**What this task involves**
Once you find the line containing "Screen dimensions: 553x392", please retype it and every line after it to the end of the entries, exactly and with nothing added.

** Opening Data for processing block **

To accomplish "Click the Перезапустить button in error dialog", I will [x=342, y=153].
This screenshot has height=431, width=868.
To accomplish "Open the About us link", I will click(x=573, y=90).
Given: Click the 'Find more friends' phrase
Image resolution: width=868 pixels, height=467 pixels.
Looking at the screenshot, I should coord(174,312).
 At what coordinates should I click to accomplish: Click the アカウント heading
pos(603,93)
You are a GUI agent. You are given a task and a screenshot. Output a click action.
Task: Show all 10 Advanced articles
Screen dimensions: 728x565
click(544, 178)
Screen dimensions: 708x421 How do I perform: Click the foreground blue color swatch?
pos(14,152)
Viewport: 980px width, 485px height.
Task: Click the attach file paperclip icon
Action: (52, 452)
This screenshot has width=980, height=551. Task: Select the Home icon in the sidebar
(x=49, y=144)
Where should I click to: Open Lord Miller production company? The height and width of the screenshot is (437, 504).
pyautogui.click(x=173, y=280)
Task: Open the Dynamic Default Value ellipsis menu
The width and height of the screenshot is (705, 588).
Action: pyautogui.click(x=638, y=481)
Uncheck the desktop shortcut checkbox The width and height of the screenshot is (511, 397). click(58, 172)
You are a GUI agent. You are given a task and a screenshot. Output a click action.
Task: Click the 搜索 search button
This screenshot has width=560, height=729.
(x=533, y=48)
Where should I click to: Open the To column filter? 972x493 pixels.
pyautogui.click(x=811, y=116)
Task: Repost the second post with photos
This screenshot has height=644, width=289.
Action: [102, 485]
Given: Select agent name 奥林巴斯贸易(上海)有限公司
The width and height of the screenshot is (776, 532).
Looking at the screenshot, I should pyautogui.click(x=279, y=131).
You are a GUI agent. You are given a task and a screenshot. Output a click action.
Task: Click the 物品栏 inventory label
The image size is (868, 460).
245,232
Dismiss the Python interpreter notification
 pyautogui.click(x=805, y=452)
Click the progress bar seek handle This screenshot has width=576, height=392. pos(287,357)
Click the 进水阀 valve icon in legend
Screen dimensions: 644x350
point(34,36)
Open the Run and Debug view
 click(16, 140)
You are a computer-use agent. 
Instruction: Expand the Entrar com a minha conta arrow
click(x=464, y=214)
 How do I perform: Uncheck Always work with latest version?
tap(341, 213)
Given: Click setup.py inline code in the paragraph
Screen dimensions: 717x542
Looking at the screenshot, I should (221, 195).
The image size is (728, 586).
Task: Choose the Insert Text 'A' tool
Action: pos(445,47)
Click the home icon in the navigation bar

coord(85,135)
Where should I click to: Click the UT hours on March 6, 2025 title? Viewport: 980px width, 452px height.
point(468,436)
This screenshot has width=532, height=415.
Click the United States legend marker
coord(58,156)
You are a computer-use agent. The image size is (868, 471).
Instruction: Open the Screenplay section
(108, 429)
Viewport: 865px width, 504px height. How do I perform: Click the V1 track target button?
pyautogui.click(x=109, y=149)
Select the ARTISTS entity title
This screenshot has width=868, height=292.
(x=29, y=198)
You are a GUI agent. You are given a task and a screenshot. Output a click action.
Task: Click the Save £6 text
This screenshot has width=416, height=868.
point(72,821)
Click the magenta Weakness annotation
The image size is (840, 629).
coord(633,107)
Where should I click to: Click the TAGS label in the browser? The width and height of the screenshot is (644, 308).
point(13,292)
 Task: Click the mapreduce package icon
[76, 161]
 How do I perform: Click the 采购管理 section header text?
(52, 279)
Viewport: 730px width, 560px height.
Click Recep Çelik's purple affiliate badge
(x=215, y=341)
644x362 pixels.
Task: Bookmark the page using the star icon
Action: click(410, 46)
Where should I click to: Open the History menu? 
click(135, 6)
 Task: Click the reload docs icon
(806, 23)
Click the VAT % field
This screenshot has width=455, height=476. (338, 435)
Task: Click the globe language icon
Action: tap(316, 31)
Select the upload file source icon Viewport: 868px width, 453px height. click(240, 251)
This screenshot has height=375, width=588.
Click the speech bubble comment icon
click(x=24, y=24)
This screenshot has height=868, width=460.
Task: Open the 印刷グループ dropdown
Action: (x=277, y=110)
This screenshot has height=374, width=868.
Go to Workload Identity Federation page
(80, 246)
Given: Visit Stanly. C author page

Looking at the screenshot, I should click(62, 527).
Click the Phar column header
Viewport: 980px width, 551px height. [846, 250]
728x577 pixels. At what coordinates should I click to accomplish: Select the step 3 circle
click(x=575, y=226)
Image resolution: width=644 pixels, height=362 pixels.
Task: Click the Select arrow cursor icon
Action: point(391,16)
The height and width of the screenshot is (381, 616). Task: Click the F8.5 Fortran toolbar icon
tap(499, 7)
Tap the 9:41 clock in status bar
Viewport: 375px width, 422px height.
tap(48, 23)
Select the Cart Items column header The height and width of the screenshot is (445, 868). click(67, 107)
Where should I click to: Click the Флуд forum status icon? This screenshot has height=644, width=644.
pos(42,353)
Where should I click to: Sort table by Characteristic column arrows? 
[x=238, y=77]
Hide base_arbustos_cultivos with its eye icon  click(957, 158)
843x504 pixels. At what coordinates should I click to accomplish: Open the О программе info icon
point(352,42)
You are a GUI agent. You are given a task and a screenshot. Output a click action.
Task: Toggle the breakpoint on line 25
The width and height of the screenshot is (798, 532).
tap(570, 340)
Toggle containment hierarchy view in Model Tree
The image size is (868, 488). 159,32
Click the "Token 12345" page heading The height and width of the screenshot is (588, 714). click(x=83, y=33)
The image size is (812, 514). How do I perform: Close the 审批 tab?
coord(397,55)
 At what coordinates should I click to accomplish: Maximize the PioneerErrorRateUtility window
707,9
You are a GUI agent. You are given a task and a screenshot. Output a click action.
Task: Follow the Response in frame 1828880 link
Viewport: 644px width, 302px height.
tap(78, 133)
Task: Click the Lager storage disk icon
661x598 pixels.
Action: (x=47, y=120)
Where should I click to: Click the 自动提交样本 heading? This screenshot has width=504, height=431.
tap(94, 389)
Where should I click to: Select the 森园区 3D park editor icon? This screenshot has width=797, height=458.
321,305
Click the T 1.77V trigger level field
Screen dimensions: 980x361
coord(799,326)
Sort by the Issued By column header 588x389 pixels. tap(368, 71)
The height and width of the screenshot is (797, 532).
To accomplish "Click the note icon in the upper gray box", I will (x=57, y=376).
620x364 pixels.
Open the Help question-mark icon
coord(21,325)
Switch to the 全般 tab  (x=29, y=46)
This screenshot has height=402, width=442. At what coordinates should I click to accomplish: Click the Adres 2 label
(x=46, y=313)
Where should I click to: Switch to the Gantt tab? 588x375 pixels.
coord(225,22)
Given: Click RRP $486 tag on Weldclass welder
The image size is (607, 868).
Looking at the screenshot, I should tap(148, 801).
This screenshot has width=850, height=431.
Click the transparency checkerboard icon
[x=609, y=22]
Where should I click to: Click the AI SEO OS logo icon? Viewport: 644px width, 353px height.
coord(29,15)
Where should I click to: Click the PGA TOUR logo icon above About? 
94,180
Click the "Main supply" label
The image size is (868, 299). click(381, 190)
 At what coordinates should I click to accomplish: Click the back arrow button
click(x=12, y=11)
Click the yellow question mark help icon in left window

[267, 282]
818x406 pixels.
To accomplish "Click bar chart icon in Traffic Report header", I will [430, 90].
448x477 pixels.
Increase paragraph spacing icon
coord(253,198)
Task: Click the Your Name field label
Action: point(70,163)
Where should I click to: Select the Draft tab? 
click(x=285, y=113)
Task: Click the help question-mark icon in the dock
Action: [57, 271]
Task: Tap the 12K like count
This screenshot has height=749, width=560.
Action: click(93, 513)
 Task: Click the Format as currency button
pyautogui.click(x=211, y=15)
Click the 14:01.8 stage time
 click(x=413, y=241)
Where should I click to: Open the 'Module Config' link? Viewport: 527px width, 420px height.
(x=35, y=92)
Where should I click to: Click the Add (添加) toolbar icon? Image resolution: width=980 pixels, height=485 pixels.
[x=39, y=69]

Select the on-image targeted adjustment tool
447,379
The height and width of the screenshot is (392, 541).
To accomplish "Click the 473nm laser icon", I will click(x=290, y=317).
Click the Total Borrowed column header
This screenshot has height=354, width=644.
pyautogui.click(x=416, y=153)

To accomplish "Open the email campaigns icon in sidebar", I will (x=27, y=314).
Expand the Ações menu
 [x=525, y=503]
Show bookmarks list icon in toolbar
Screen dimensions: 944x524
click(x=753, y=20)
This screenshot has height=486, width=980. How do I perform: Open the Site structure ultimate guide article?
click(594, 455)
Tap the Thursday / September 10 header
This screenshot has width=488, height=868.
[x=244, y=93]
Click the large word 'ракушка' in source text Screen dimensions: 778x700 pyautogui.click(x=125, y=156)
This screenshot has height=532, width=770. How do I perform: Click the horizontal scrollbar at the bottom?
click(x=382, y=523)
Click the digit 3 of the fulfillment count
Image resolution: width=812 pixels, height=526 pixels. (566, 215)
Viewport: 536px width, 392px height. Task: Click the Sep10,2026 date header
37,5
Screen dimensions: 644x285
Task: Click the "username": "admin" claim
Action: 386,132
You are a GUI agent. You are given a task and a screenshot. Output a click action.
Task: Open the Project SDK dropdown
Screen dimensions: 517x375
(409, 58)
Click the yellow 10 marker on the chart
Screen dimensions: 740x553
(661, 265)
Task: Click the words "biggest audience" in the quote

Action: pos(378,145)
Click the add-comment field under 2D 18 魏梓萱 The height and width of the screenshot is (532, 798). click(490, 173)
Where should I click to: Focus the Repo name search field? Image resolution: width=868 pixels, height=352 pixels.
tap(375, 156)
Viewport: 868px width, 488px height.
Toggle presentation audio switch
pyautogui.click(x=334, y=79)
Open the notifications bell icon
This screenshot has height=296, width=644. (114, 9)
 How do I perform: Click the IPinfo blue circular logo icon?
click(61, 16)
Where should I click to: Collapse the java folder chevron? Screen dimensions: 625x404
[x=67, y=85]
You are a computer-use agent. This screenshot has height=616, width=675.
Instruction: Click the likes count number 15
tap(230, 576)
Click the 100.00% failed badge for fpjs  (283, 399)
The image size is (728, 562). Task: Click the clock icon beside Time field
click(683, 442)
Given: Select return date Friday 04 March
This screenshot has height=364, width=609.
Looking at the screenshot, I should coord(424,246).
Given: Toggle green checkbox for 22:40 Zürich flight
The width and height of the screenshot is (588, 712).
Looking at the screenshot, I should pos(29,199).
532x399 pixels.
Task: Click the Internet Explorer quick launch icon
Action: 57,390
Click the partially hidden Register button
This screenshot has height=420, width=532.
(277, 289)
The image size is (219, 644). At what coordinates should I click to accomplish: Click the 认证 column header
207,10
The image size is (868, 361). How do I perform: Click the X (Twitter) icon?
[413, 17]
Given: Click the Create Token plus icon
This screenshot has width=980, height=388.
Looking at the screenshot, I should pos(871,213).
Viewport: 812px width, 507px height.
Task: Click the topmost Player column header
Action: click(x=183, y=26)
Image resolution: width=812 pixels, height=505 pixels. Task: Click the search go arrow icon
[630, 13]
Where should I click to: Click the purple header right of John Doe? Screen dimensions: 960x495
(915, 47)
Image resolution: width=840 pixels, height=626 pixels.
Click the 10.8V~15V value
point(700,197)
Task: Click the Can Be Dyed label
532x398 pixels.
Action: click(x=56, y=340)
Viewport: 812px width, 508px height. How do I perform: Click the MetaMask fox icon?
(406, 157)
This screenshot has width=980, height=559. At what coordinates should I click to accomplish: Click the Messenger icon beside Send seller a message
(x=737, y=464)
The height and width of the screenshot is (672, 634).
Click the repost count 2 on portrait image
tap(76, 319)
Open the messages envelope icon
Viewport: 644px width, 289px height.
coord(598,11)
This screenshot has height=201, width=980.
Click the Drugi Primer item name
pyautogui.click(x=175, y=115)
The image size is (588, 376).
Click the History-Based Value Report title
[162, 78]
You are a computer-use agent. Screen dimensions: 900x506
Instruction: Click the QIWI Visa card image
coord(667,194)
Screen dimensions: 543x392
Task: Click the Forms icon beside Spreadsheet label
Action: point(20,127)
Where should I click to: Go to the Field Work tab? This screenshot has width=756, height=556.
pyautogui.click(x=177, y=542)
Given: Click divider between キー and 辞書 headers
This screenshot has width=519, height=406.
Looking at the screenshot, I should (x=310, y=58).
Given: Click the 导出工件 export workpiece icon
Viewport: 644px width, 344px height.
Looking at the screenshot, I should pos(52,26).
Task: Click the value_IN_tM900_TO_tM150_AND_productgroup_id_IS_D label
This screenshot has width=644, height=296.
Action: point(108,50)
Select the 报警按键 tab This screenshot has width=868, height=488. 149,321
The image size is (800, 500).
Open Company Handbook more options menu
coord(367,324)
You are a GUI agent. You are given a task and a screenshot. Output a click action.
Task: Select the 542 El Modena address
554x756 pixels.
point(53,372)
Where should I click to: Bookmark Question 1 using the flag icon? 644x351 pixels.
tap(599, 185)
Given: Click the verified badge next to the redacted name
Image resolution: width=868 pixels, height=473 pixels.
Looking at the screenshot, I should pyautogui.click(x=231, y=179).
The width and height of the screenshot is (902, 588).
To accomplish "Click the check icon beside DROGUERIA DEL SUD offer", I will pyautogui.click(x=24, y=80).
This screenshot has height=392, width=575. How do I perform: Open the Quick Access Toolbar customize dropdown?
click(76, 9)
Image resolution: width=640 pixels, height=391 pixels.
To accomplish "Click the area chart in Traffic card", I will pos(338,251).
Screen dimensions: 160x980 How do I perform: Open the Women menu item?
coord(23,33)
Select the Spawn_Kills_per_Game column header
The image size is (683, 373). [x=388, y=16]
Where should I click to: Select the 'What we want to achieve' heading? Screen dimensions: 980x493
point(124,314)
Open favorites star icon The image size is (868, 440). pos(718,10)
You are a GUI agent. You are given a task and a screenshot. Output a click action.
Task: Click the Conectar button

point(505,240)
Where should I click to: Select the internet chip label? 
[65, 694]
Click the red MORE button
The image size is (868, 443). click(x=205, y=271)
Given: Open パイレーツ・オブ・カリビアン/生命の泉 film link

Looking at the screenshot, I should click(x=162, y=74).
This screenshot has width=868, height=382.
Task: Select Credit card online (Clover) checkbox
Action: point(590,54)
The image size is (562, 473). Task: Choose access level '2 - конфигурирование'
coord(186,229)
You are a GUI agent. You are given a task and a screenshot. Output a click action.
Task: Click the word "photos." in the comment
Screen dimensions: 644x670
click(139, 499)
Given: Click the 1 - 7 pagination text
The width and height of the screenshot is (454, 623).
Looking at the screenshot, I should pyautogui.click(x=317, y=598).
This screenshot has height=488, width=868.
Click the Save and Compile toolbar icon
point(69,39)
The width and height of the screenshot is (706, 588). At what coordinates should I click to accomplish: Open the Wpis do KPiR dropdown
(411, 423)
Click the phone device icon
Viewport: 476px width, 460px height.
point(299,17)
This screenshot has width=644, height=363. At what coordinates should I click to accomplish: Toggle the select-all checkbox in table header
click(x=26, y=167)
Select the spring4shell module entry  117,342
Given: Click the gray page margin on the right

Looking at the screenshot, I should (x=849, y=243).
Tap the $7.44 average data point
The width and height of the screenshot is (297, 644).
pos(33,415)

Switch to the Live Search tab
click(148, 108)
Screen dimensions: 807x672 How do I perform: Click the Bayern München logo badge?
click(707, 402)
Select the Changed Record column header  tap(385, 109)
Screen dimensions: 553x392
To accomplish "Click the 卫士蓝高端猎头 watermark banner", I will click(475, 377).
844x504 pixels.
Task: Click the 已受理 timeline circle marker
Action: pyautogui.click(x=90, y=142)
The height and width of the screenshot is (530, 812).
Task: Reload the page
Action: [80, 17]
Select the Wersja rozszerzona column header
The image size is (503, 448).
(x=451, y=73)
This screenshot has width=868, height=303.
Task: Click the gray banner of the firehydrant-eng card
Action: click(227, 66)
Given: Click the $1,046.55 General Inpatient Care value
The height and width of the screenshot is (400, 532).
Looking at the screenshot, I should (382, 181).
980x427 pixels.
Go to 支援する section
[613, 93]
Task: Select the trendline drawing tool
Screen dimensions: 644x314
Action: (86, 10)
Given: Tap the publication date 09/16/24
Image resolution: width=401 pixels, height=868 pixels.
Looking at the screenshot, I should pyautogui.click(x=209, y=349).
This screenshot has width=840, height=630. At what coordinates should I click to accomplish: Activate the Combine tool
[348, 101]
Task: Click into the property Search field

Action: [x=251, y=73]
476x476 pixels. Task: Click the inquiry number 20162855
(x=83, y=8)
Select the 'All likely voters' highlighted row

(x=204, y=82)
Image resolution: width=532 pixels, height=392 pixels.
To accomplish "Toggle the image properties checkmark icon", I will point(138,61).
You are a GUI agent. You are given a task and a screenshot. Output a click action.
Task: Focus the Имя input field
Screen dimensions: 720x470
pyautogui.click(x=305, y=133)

** Closing Data for processing block **

**Solved exercise**
Screen dimensions: 553x392
To accomplish "Click the 卫士蓝高端猎头 watermark banner", I will click(475, 377).
844x504 pixels.
Task: Click the 已受理 timeline circle marker
Action: pyautogui.click(x=90, y=142)
The height and width of the screenshot is (530, 812).
Task: Reload the page
Action: [80, 17]
Select the Wersja rozszerzona column header
The image size is (503, 448).
(x=451, y=73)
This screenshot has width=868, height=303.
Task: Click the gray banner of the firehydrant-eng card
Action: click(227, 66)
Given: Click the $1,046.55 General Inpatient Care value
The height and width of the screenshot is (400, 532).
Looking at the screenshot, I should (382, 181).
980x427 pixels.
Go to 支援する section
[613, 93]
Task: Select the trendline drawing tool
Screen dimensions: 644x314
Action: (86, 10)
Given: Tap the publication date 09/16/24
Image resolution: width=401 pixels, height=868 pixels.
Looking at the screenshot, I should pyautogui.click(x=209, y=349).
This screenshot has width=840, height=630. At what coordinates should I click to accomplish: Activate the Combine tool
[348, 101]
Task: Click into the property Search field

Action: [x=251, y=73]
476x476 pixels. Task: Click the inquiry number 20162855
(x=83, y=8)
Select the 'All likely voters' highlighted row

(x=204, y=82)
Image resolution: width=532 pixels, height=392 pixels.
To accomplish "Toggle the image properties checkmark icon", I will point(138,61).
You are a GUI agent. You are given a task and a screenshot. Output a click action.
Task: Focus the Имя input field
Screen dimensions: 720x470
pyautogui.click(x=305, y=133)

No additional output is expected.